Сталин редко посещал предприятия. Возможно, это было вызвано его нежеланием часто выступать перед массовой аудиторией. В то же время как рачительный хозяин он предпочитал лично убедиться в том, что советская промышленность производит качественные изделия. Его личный охранник А. Рыбин вспоминал, как Сталин вместе с другими членами Политбюро знакомился с первыми образцами новых советских автомобилей: «Сталин буквально все ощупывал, садился за руль, проверяя, удобно ли будет шоферу в кабине».

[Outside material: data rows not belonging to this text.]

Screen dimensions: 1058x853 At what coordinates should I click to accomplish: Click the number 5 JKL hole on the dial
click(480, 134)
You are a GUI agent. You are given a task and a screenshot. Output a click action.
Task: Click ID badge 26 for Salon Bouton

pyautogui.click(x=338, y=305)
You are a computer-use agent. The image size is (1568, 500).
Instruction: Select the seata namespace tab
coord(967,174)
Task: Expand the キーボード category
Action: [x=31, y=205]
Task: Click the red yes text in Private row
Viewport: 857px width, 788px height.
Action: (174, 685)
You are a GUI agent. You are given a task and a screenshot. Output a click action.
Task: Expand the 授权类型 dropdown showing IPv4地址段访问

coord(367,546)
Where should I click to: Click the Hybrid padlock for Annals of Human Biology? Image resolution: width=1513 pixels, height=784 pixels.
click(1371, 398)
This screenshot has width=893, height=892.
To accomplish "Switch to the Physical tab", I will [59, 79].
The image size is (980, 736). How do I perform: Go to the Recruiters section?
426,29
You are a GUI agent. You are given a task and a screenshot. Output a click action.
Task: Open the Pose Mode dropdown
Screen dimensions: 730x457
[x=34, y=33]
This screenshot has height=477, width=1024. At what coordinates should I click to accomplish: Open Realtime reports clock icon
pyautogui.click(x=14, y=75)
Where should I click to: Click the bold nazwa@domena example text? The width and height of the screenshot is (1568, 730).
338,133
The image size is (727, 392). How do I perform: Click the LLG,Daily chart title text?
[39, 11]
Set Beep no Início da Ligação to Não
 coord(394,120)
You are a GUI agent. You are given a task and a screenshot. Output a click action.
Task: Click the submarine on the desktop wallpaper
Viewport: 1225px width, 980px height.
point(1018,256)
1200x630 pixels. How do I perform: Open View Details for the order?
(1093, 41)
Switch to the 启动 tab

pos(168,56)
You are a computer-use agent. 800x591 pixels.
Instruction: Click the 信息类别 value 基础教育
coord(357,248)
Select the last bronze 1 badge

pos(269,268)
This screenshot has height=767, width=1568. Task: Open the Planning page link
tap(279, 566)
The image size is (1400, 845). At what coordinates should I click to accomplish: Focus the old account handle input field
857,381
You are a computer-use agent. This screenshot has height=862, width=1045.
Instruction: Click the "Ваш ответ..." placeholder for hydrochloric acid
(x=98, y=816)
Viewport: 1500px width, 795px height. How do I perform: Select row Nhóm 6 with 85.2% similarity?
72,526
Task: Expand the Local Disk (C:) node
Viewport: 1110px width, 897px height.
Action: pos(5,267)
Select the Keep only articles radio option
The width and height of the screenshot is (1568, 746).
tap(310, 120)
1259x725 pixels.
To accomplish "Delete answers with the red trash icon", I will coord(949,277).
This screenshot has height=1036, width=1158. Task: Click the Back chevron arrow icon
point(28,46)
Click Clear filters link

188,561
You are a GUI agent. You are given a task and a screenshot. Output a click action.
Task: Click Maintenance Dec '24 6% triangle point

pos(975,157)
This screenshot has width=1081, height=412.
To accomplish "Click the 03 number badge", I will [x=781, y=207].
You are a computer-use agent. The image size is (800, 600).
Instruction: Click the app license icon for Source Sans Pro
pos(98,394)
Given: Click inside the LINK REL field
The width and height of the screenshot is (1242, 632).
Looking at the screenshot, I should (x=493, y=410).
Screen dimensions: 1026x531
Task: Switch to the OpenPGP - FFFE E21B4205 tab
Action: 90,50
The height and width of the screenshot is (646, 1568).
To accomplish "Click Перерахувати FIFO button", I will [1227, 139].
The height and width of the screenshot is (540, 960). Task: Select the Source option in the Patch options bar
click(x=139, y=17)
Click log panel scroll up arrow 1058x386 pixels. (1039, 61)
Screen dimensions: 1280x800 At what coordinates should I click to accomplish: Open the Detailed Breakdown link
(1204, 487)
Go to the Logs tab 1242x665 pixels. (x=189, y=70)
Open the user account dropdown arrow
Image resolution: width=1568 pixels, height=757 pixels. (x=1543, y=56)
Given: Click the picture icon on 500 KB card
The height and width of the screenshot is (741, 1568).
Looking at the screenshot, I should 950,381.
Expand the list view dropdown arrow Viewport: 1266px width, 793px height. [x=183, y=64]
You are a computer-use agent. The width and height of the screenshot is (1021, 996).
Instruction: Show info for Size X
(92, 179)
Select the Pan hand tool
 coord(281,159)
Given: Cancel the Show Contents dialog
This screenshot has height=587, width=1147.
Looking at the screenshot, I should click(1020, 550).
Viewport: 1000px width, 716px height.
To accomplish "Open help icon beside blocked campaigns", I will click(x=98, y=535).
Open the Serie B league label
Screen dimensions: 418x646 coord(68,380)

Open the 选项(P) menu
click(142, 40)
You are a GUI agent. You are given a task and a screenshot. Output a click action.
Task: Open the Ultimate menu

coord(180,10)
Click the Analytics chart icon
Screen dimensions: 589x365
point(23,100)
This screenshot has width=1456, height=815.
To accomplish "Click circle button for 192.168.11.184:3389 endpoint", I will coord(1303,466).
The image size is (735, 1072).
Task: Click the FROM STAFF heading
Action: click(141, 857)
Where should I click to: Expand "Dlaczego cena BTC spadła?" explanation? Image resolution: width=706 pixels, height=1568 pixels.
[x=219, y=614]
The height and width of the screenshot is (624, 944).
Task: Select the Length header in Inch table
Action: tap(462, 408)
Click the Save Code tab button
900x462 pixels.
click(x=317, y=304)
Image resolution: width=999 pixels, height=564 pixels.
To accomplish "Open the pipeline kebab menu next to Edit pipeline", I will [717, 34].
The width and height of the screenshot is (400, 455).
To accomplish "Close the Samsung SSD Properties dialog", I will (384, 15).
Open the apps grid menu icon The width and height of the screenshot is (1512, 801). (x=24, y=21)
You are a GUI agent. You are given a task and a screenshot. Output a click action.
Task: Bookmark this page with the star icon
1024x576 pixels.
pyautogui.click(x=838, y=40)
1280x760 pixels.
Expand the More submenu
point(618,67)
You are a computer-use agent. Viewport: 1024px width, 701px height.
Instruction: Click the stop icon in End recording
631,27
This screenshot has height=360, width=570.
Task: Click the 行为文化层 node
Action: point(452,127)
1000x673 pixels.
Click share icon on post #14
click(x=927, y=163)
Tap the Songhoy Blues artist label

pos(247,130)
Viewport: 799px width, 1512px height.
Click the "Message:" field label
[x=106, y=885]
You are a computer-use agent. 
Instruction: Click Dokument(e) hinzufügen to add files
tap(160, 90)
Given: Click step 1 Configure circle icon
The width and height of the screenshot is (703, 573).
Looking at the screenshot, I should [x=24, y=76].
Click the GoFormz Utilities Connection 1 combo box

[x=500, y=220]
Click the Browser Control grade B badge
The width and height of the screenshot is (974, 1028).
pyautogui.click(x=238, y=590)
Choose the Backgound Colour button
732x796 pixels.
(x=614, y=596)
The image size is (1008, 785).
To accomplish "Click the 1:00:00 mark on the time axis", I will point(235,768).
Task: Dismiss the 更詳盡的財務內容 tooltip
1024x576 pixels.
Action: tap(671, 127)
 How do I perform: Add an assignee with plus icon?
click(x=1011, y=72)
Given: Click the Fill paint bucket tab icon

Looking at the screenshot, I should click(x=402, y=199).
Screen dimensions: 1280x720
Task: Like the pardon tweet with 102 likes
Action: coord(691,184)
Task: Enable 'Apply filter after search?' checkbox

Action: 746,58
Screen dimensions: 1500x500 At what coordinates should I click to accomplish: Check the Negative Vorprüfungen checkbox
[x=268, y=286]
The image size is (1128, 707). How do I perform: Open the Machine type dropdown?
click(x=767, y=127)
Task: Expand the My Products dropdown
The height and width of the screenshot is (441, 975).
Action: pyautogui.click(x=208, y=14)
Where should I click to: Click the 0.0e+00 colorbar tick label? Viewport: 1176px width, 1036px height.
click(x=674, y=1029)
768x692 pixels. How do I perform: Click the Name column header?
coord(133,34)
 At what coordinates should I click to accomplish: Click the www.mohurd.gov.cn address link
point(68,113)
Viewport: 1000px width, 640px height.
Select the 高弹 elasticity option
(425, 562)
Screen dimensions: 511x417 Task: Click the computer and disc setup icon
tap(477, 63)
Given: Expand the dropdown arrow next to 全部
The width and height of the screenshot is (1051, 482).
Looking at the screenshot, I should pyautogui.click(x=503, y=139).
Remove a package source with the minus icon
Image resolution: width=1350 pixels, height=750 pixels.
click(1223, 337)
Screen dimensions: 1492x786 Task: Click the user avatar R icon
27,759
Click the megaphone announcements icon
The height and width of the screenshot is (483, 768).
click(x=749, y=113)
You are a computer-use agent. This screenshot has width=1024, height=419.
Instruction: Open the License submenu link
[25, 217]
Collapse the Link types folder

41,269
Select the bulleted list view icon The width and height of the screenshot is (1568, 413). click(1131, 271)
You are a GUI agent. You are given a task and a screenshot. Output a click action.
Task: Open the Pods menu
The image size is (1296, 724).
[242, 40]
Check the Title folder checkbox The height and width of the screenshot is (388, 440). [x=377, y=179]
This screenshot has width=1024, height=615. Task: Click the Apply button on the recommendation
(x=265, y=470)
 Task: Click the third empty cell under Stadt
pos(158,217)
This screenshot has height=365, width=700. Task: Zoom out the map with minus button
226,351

Особое внимание Сталин уделял новинкам в вооружениях. Мой отец часто вспоминал как он вместе с рядом специалистов представлял Сталину броневой щиток, специально разработанный во время Советско-финляндской войны для бойцов-лыжников. Лыжи с прикрепленным к ним щитком разработчики положили прямо на полу в кремлевском кабинете Сталина. Вскоре в кабинет вошли Ворошилов, Кулик, Шапошников, Тевосян, Ванников. Последний в это время был наркомом вооружений и пришел на совещание с новым автоматом. Как писал отец в своей книге воспоминаний, «ровно в пять появился Сталин. Он поздоровался со всеми за руку, подошел к щитку. Окинув его взглядом, опустился на колени и, обращаясь к Ванникову, произнес: «Дайте автомат».
Ваннников подал автомат Сталину и отошел. Сталин лег на пол, просунул ствол автомата через щель броневого щитка и стал целиться. Он несколько раз менял положение, передвигал щиток, вынимал ствол автомата из щели и снова просовывал его в щель. В кабинете стояла тишина. Только иногда раздавался лязг металла по металлу. Наконец Сталин поднялся, протянул автомат Ванникову и произнес: «Щель для стрельбы лучше сместить на двадцать миллиметров вправо. Вот здесь, – он указал место на щитке, – следует укрепить полочку, чтобы обоймы с патронами на нее можно было класть. А то стрелок протянет руку к патронташу за обоймой, плечо у него приподнимется, выйдет из-за броневой защиты и снайпер может прострелить его.
Конструктор держал блокнот и тщательно все записывал. А Сталин продолжал делать замечания: «В последнее время много ранений в пах. При таких ранениях часто атрофируются нижние конечности. Для того, чтобы избежать таких поражений, необходимо удлинить открылки у щитка так, чтобы защитить и эту часть тела».
А. Рыбин вспоминал, как в Кремль к Сталину доставили даже танк: «По просьбе Сталина им управлял водитель, участвовавший в боях. Конструктор усердно объяснял ходовые и боевые качества машины. Не дослушав его, Сталин попросил Тукова помочь взобраться на броню. Люк был открыт. Водитель пояснил Верховному, что во время боя на ходу стрелять нельзя: сначала надо остановиться и дать три-четыре прицельных выстрела. Таким образом танк сам становится хорошей мишенью для противника. Конструктор заволновался. Успокоив его, Сталин спросил: «Сколько потребуется времени устранить недостатки?» – «Месяц, товарищ Сталин!» – «Даем три месяца. Смотрите не подведите нас и фронт, который ждет этот танк. А танкист – добрый малый. С такими можно воевать и побеждать. Не обижайте его, он прав». По словам А. Рыбина, в Кремль привозили и самоходную пушку, которую Сталин также внимательно изучал.